» What is required: Rewrite everything from the line containing "Viewport: 1235px width, 603px height." down to the line containing "Open the 栅格(R)", keeping the request text unchanged. In the answers, multiply every click coordinate by 0.9 and round it to a whole number, with halves rounded up.

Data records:
╔══

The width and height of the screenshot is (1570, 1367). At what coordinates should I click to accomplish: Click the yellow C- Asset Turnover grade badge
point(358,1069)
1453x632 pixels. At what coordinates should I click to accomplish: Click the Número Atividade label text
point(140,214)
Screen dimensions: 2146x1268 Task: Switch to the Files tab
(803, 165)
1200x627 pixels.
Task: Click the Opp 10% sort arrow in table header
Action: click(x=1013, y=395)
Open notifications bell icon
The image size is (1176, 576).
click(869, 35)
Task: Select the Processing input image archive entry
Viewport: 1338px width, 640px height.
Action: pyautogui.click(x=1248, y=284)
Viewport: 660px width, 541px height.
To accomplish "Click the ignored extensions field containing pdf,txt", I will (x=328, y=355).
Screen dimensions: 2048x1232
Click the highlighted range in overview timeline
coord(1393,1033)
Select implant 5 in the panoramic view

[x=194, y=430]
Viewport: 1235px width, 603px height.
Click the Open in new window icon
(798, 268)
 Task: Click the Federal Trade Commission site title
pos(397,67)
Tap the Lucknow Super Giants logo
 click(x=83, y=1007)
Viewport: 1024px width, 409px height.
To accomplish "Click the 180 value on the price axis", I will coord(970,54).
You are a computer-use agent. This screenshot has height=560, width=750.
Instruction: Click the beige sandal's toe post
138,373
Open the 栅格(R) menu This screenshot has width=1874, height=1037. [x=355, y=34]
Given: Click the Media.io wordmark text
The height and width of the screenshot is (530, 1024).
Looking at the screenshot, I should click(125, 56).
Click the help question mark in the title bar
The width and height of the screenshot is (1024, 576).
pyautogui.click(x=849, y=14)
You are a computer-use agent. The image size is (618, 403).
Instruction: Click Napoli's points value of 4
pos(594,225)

╚══

» The response:
Viewport: 1235px width, 603px height.
Click the Open in new window icon
(718, 241)
 Task: Click the Federal Trade Commission site title
pos(357,60)
Tap the Lucknow Super Giants logo
 click(x=75, y=906)
Viewport: 1024px width, 409px height.
To accomplish "Click the 180 value on the price axis", I will coord(873,49).
You are a computer-use agent. This screenshot has height=560, width=750.
Instruction: Click the beige sandal's toe post
124,336
Open the 栅格(R) menu This screenshot has width=1874, height=1037. [x=320, y=31]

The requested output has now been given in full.